• **Passage shown**:

******************************

# standing too far/close to the ball at address...



## slugger (May 27, 2009)

I hit a couple of shots off the heel of my driver the last couple of rounds and this got me thinking i really need to get my set up sorted, especially with the driver and 3 wood.

can standing too close or too far from the ball cause hooks and slices?

is there any set routine that you can use to make sure you are the correct distance from the ball at adress, especially for the clubs with longer shafts where it becomes easier to get it wrong.


----------



## The23rdman (May 27, 2009)

Basically your arms should be hanging comfortably down from your shoulders. There should be no reaching out or holding them in too tight. If anything a little further away with driver is favourable. Can you post a picture or video of your set-up?


----------



## slugger (May 27, 2009)

i'll try and get one with the driver over the next few days. 

since i posted my swing up here and worked on my arm position and height i've improved a lot, but sometimes i still hit a driver where the ball comes left of the heel of the club.


----------



## haplesshacker (May 27, 2009)

my pro was using this 'set up' for trying to erradiacate my hook. Well, one of many.

He suggested that I should be closer to the ball on set up. Because I was too far awy from the ball it was causing a flat swing plane which was one of the many things causing my hook.


----------



## Adrena1in (May 27, 2009)

Sometimes I used to stand a bit too close to the ball, and in making sure the clubhead hit the ball I would come out to in, which caused a lot of slices.


----------



## golf_bug (May 27, 2009)

Take a sharpie (or some lipstick!) to the driving range and draw a splodge on the back of the ball, then hit it. The splodge will leave a mark on teh face of the club showing where you have hit it.

******************************

• **Tasks and exercises**:
**A.** In the records, copy out the lines from the one containing "Identify the location of search-input." up to and including the one containing "center [658, 504].".
**B.** Carry on the forum thread about standing too far from or too close to the golf ball at address from the point where it stops.

******************************

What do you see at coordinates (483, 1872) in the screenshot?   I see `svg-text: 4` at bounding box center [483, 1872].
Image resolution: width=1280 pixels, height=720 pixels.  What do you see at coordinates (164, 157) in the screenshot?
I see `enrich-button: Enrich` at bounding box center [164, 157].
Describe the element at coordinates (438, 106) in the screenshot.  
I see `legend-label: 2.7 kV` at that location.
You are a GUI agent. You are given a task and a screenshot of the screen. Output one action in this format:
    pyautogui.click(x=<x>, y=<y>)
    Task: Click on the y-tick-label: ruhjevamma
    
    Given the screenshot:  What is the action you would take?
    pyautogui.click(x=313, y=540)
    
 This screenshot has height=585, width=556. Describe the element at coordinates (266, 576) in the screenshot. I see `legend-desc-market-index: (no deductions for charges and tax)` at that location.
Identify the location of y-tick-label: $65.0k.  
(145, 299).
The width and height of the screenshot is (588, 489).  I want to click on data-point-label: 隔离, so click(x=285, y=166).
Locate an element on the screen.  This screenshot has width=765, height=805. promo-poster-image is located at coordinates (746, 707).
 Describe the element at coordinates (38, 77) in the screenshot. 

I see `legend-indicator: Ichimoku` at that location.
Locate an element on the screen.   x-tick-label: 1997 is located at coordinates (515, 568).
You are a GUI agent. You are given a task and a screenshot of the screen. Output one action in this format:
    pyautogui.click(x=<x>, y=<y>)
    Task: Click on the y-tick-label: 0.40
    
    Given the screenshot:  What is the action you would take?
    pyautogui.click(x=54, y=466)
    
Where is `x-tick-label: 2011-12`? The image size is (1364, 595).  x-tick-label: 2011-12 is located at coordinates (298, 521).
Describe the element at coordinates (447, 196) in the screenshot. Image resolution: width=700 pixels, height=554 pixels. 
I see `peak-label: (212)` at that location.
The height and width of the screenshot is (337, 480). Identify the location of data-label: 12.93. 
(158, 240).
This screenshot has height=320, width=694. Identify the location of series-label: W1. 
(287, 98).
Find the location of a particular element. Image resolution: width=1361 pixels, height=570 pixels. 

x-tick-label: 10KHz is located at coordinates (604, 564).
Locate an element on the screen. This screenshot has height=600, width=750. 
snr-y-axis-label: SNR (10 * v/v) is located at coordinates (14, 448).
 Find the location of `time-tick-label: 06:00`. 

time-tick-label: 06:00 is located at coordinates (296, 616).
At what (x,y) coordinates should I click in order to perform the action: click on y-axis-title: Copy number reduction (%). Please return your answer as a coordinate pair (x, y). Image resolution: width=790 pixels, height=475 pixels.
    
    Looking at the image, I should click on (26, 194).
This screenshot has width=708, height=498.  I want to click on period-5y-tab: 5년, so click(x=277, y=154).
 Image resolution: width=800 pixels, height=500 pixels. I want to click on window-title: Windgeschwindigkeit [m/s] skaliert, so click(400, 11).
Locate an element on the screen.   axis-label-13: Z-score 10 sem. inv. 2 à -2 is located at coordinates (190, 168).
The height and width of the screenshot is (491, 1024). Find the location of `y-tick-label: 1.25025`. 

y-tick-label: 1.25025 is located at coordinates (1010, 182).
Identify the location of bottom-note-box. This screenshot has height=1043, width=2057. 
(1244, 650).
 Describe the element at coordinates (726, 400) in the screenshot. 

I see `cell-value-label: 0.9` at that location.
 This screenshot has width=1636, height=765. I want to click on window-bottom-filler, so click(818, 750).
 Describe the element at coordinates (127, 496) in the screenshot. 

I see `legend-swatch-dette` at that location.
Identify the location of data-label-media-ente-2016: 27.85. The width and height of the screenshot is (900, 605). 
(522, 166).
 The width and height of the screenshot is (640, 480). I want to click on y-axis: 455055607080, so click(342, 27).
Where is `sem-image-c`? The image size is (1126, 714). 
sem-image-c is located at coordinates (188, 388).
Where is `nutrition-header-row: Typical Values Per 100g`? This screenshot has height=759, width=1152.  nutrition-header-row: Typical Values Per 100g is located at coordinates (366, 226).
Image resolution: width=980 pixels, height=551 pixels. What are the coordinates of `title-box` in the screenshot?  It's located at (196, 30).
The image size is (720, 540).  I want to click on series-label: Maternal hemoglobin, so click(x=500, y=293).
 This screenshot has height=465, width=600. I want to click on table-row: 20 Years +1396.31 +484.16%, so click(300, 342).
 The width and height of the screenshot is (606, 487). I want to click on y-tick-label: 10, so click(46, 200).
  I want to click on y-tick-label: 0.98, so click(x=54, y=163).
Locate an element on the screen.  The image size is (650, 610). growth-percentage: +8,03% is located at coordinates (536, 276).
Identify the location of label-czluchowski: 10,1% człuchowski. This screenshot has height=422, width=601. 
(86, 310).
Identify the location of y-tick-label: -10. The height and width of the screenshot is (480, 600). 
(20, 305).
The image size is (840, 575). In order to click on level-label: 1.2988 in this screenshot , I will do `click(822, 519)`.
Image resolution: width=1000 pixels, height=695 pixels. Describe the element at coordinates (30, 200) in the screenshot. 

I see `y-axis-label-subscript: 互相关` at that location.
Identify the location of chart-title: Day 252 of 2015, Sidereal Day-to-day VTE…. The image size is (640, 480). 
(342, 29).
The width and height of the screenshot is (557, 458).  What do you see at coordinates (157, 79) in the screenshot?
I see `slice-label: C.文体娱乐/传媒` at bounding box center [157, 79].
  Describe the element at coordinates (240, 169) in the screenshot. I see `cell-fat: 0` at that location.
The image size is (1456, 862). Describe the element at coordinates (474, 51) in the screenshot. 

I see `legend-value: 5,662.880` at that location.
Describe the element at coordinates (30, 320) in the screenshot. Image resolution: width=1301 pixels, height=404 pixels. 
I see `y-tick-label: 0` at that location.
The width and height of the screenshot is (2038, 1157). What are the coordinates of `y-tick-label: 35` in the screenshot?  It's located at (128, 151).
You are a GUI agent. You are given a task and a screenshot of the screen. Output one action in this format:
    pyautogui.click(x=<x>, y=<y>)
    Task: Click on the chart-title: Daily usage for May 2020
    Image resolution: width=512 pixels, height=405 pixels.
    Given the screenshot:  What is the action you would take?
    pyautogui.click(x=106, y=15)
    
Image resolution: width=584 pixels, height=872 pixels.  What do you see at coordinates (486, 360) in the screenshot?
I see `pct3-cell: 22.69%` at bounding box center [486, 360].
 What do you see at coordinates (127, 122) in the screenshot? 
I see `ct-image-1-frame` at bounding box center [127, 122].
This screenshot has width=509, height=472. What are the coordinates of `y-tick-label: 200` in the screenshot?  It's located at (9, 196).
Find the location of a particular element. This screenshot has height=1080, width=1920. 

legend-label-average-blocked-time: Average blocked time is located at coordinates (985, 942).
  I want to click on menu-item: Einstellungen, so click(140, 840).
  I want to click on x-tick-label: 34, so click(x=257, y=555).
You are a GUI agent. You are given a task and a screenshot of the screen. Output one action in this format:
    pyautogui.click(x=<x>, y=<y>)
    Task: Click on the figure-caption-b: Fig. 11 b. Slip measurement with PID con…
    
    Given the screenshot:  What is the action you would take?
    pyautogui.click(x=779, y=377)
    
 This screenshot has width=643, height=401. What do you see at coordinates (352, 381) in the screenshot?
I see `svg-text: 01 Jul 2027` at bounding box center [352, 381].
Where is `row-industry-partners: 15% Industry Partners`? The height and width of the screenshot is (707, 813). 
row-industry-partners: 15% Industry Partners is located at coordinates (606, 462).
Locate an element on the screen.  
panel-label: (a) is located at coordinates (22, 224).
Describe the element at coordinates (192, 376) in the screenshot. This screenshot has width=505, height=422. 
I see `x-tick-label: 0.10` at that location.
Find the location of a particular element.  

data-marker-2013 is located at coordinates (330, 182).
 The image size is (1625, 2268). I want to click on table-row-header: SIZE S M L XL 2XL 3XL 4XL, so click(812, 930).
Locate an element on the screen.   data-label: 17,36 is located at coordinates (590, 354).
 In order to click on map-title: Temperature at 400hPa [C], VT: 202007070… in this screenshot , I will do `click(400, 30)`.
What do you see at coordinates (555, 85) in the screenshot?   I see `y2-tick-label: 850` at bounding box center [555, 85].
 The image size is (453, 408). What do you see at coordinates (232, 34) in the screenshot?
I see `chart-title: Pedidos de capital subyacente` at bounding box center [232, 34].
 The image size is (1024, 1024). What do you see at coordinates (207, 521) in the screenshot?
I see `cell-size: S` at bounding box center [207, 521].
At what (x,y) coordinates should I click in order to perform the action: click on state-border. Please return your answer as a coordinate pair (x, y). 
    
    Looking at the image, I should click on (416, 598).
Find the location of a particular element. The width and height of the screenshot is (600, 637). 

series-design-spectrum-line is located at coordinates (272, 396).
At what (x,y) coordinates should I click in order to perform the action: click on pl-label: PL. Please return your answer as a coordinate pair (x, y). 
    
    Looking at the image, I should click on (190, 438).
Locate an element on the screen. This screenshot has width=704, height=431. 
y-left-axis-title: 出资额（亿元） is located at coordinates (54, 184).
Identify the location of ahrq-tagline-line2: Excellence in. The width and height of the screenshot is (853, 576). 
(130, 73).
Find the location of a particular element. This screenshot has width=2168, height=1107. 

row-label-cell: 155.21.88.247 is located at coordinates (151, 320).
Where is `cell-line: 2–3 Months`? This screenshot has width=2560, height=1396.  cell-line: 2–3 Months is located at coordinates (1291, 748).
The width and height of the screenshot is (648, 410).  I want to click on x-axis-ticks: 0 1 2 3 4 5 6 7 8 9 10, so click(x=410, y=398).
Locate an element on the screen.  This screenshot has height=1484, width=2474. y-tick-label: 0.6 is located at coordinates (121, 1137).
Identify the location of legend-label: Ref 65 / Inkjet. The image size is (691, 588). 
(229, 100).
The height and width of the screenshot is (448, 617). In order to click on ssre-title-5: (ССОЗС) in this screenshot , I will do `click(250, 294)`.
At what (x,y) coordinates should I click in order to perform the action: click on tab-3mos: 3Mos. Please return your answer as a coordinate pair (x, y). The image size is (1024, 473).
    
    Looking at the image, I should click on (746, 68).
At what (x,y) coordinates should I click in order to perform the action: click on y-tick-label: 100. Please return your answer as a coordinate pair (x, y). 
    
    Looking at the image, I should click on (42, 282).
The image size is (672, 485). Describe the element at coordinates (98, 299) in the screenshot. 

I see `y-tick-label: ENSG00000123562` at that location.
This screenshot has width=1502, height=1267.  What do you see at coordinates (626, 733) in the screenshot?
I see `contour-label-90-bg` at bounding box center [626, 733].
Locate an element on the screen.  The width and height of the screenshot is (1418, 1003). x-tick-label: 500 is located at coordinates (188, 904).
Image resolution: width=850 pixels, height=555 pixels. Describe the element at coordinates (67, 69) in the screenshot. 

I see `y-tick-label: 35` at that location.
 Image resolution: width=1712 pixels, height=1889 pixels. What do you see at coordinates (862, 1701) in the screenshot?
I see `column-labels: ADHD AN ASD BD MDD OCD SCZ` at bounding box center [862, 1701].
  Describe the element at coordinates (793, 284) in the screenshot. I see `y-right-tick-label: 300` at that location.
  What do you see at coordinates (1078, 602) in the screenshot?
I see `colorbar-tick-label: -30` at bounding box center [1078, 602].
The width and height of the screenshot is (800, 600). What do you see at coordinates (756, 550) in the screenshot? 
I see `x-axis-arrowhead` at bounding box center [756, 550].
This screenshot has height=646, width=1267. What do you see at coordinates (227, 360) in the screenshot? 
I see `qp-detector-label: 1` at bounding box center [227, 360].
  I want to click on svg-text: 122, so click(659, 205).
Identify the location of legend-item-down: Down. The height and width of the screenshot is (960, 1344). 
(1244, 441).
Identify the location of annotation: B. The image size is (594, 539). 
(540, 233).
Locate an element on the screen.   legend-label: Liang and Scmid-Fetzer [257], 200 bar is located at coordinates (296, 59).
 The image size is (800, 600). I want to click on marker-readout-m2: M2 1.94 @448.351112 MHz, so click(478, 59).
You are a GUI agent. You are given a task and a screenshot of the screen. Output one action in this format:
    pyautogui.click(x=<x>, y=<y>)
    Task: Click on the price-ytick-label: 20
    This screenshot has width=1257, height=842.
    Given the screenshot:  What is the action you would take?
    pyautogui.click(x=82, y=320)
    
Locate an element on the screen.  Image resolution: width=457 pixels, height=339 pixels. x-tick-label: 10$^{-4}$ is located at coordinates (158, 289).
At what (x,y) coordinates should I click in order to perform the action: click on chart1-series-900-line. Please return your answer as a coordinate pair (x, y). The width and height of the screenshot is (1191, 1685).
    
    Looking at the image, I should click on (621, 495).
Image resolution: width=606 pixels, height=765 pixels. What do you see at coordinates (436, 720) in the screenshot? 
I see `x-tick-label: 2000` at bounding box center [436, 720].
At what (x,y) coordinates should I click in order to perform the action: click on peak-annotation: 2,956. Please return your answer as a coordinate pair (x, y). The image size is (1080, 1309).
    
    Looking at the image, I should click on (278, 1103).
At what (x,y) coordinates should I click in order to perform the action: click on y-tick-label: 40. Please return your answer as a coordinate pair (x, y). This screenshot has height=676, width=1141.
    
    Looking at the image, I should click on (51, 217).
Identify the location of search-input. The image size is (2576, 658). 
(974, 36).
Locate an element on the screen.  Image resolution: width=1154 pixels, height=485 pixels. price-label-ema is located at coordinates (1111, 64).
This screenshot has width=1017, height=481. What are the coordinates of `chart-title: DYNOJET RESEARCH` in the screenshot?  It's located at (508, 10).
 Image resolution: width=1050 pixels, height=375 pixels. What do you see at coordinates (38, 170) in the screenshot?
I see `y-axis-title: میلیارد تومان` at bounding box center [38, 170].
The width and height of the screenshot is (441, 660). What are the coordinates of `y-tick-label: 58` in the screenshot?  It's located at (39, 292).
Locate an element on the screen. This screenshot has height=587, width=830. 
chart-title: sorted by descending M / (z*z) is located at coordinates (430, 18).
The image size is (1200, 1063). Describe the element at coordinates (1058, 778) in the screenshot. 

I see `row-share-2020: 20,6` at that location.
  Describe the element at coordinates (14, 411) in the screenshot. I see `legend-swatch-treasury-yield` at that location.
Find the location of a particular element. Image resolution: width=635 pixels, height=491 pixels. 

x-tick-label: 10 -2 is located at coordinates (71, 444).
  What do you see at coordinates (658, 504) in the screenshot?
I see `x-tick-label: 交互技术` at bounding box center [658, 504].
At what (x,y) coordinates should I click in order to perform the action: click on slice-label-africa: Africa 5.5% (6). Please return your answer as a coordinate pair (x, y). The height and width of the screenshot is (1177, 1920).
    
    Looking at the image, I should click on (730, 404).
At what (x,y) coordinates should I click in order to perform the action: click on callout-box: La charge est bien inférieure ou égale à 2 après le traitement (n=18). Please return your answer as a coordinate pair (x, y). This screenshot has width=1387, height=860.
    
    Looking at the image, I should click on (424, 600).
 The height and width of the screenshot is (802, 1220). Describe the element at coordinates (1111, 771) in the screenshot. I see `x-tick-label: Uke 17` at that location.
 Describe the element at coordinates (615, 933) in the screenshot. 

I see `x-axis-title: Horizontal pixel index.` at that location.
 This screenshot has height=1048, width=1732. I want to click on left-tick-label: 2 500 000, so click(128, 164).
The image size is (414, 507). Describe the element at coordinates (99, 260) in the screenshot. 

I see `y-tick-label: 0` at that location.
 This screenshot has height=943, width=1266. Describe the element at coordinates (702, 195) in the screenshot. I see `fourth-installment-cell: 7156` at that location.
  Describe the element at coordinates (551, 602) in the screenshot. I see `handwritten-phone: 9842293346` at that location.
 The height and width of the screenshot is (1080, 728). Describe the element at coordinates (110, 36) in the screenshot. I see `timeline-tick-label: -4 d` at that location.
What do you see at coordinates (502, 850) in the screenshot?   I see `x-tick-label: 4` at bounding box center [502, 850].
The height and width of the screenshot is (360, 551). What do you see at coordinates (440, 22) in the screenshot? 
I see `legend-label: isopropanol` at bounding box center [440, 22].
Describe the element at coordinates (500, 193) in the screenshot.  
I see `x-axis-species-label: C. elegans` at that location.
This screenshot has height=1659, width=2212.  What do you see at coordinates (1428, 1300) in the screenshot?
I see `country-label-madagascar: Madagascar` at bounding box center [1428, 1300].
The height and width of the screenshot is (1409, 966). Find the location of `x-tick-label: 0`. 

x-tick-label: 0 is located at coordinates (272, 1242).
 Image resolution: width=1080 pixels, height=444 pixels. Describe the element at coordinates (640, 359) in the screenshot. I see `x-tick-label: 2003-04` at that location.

******************************

• **Answers to this exercise**:
**A.**
Identify the location of search-input. The image size is (2576, 658). 
(974, 36).
Locate an element on the screen.  Image resolution: width=1154 pixels, height=485 pixels. price-label-ema is located at coordinates (1111, 64).
This screenshot has width=1017, height=481. What are the coordinates of `chart-title: DYNOJET RESEARCH` in the screenshot?  It's located at (508, 10).
 Image resolution: width=1050 pixels, height=375 pixels. What do you see at coordinates (38, 170) in the screenshot?
I see `y-axis-title: میلیارد تومان` at bounding box center [38, 170].
The width and height of the screenshot is (441, 660). What are the coordinates of `y-tick-label: 58` in the screenshot?  It's located at (39, 292).
Locate an element on the screen. This screenshot has height=587, width=830. 
chart-title: sorted by descending M / (z*z) is located at coordinates (430, 18).
The image size is (1200, 1063). Describe the element at coordinates (1058, 778) in the screenshot. 

I see `row-share-2020: 20,6` at that location.
  Describe the element at coordinates (14, 411) in the screenshot. I see `legend-swatch-treasury-yield` at that location.
Find the location of a particular element. Image resolution: width=635 pixels, height=491 pixels. 

x-tick-label: 10 -2 is located at coordinates (71, 444).
  What do you see at coordinates (658, 504) in the screenshot?
I see `x-tick-label: 交互技术` at bounding box center [658, 504].

**B.**
I tried this on the weeked and found I was hitting shots right next to the hosel, despite setting up with the ball in the of the club head. In summary - I am standing too close!


----------



## Redwood (May 27, 2009)

Exactly the same as Tim, and the same as Hapless, but also opposite if you see what I mean.

If I stand too close to the ball with the Driver I tend to slice, as I'm probably coming over the top, whereas if I give myself plenty or room I can hit it a lot straighter.  

Has helped me drivig no end in the last few rounds.


----------



## RGDave (May 27, 2009)

I get a little close to the ball, especially with my driver.

It's not good. Not only will the ball come out the heel, your swing will adapt and lead to problems.

I must remember to shuffle back a few cm's.....


----------



## viscount17 (May 27, 2009)

stand too far and I tend to flatten the swing for a hook

stand too close and I get a balloon shot

I've done the marking trick, lots of impacts in the area of the hosel or right on the top edge. for me the solution at the moment seems to be to tee the ball further forward and set up with the ball further toward the toe of the club.


----------



## Smiffy (May 27, 2009)

stand too far and I tend to flatten the swing for a hook
		
Click to expand...

I hit a massive pull on one drive at Whittington Heath last week. I knew the moment I hit it what had caused it, and like above it was standing too far away from the ball and having to flatten my swing to get back on track.


----------



## CrapHacker (May 28, 2009)

is there any set routine that you can use to make sure you are the correct distance from the ball at adress, especially for the clubs with longer shafts where it becomes easier to get it wrong.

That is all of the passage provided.